Im Falle von “PGR 4″ ist den Machern die Gratwanderung gelungen. Der 360-Raser spielt sich wie die Vorgänger und bietet ausreichend Novitäten, um auch Serienveteranen nicht zu langweilen. Frischen Wind bringen z.B. etwa 20 Motorräder ins Spiel. Die Zweiräder steuern sich glücklicherweise leicht genug, um Anfänger nicht zu vergraulen, haben im Gegenzug aber auch genügend Nachteile, um die Vierrad-Konkurrenz nicht gnadenlos in Grund und Boden zu braken.

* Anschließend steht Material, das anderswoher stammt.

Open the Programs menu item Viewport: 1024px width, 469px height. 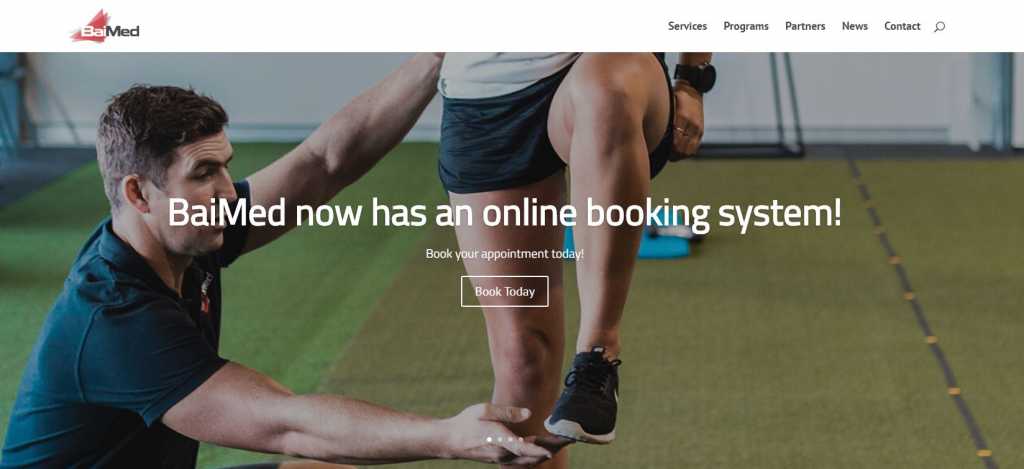(746, 26)
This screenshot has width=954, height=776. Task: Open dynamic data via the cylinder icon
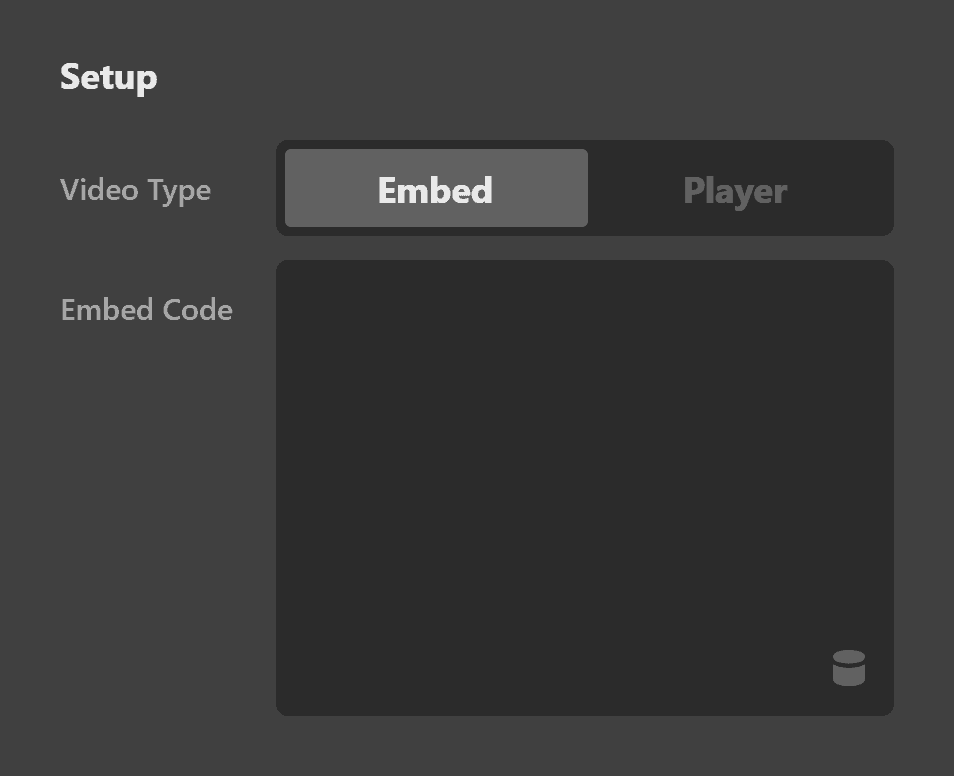848,668
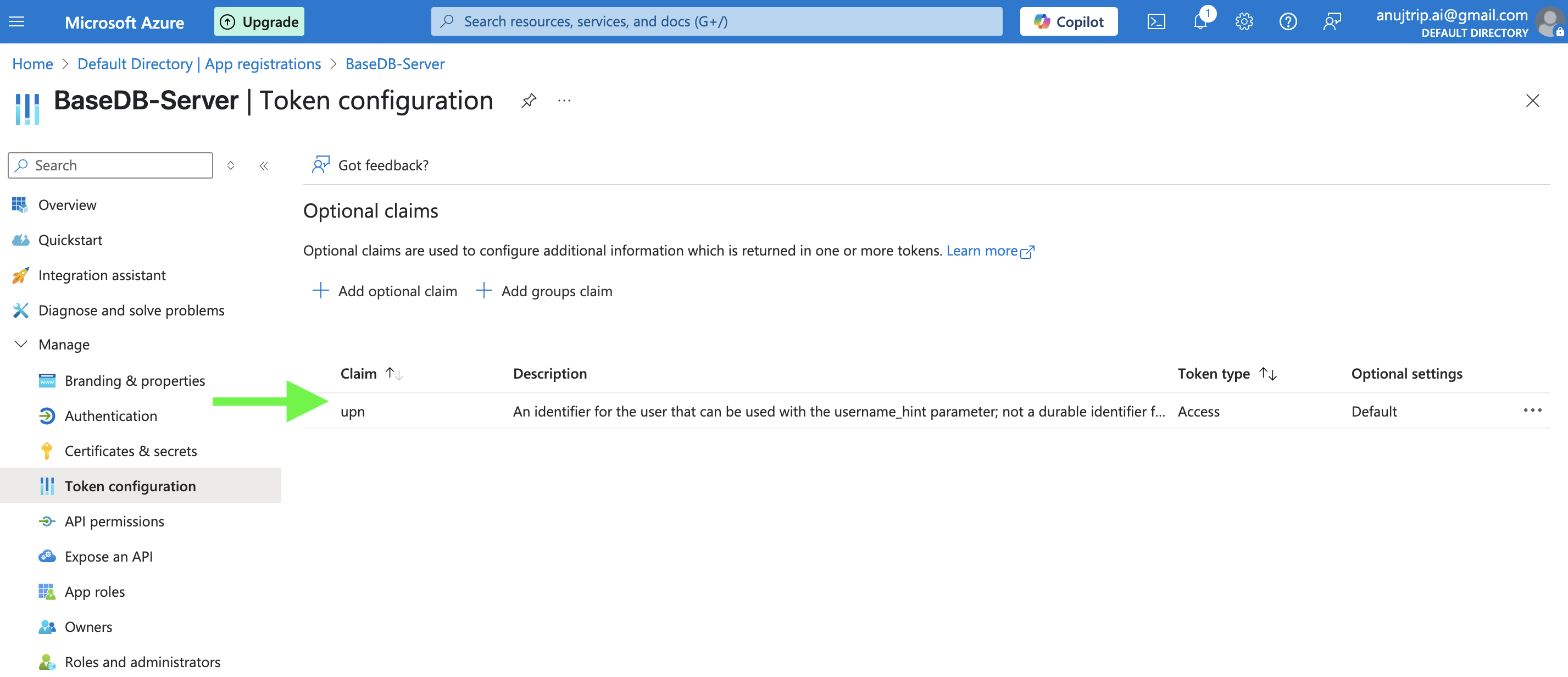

Und wer partout keinen Bock auf Bikes hat, der kann die gesamte Karriere auch im PKW absolvieren. Genannter Spielmodus stellt dabei das Herzstück von “PGR 4″ dar und ist aufgebaut wie ein Kalender. Monat für Monat nehmt Ihr an verschiedensten Turnieren teil, um nach und nach die Weltrangliste ganz nach oben zu klettern. Klassische Wettrennen, Zeitprüfungen, Pylonen-Schlittereien oder Überholmanöver sind nur ein paar der Prüfungen, die Euch hier erwarten.

Wie gewohnt werden besonders gute Drift-Manöver, Burnouts und anderes PS-Spektakel mit Kudos belohnt. Diese investiert Ihr anschließend u.a. in neue Fahrzeug-, Strecken- oder Modus-Pakete. Etwas ärgerlich: Einzelinvestitionen sind nicht drin, es werden stets Bundles gekauft.

Technisch kommt “PGR 4″ brillant daher. Die brandneuen Wettereffekte wie Regen, Nebel oder Schnee sehen nicht nur höchst eindrucksvoll aus, sondern beeinflussen auch das Fahrverhalten Eurer Boliden. So bleiben Euch für die diversen Strecken an insgesamt zehn Schauplätzen ungezählte Variationsmöglichkeiten. Auf die Ohren gibt’s dabei ‘Radiosender’ die von Klassik bis Rock vielfältige Sounds im Programm haben.

Alles in allem ist “PGR 4″ das perfekte Rennspiel für alle, denen “Ridge Racer” zu arcadig, “Forza 2″ aber zu simulationslastig ist. Dank motivierender Karrieren, toller Mehrspieler- und Online-Unterstützung und audiovisueller Meisterpräsentation das bisher vielleicht beste Rennspiel für die 360.